We observed similar rates in our prospective population data with the implementation of ETA POU guidelines. Patients with US-N at 1-year FU had an NPV of 96% for having US-N at 3-year FU, while Tg-N at 1-year FU had an NPV of 94% for US-N at 3-year FU (Table 4). However, we found that the NPVs for TTX plus RAI group were lower for both US-N and Tg-N compared to TTX only and lobectomy. For US-N, the NPV was 92% for TTX and RAI, 99% for TTX only, and 98% for lobectomy, respectively, and for Tg-N, the NPV was 89%, 99%, and 94%, respectively (Table 4). This may be due to a higher percentage of high-risk patients in the TTX and RAI group. After excluding all high-risk patients, the NPV for US-N at 1-year FU was 97% and for Tg-N at 1-year FU was 91%, which are similar to the NPVs for TTX only and lobectomy groups. For low- and intermediate-risk patients, the treatment modality did not affect the NPV of Tg-N or US-N. Finally, the combination of US-N and Tg-N (cohort 1) at 1-year FU had an NPV of 96%, which was not significantly different from using Tg-N alone (94%, P = 0.1) or US-N alone (96%, P> 0.1).
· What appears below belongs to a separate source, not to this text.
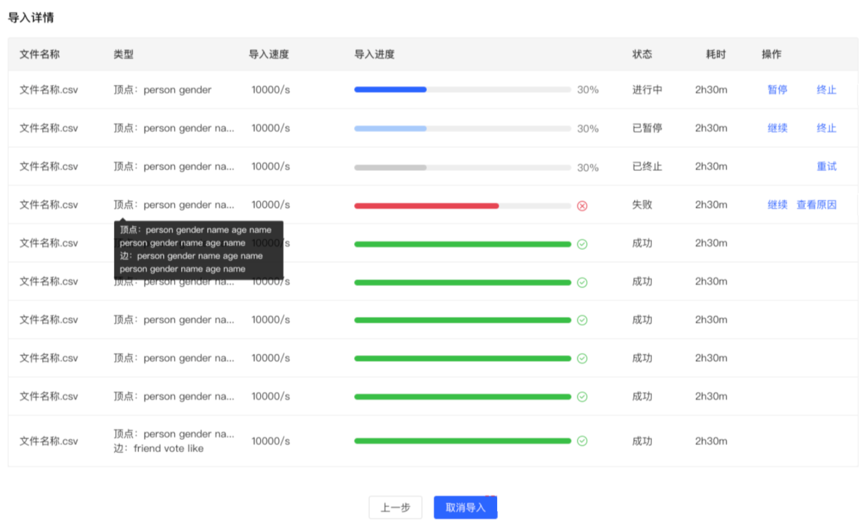864x522 pixels.
Task: Click the 文件名称 column header
Action: click(40, 54)
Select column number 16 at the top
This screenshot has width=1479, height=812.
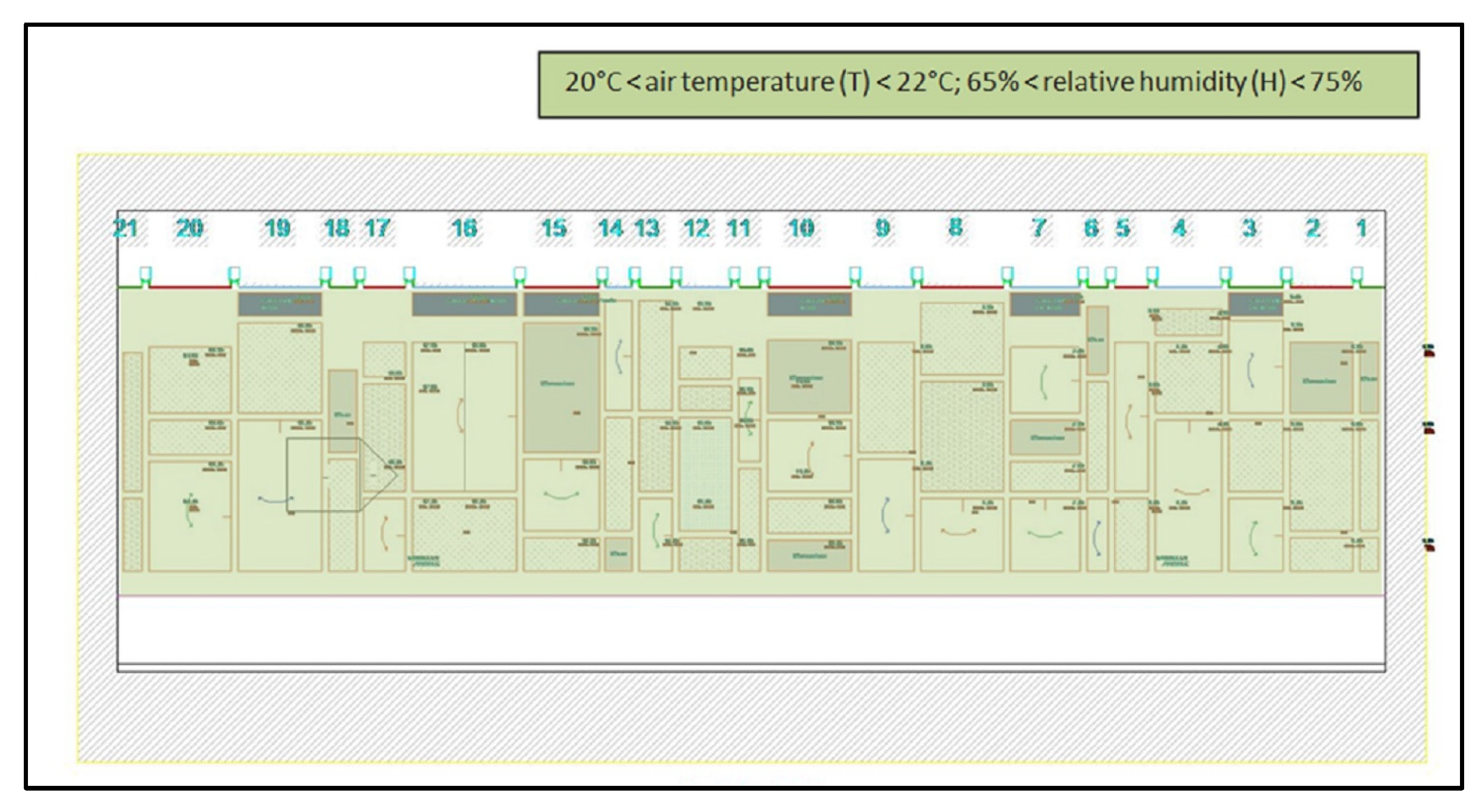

It is noted in a retrospective study of 619 patients with papillary thyroid cancer (PTC) treated with lobectomy that postoperative serum Tg levels or ultrasound findings do not correlate with disease recurrence (20), but other studies have found that Tg levels >30 ng/mL still indicate a high probability of recurrent structural disease (12). In our study, among 40 lobectomy patients who had US-N and serum Tg <30 ng/mL at 1-year FU, only one developed indeterminate ultrasound findings at 3-year FU (Supplementary Table 4). In this solitary patient, the nodule is stable and less than 1 cm without suspicious features, indicating a 0% recurrence rate at 3-year FU among lobectomy patients with excellent RTT at 1-year FU. However, relapses after lobectomy may occur very late (21).
Overall, our prospective data indicate that for patients treated with TTX, with or without RAI, a normal serum Tg at 1-year FU is highly predictive of no structural disease at 3-year FU and the addition of a neck ultrasound does not significantly increase the predictive value.
Strengths of our data include collection from a large population and in a prospective manner over a FU period of 3 years. We also included a large number of POU reports and many indeterminate and suspicious lesions in the analysis.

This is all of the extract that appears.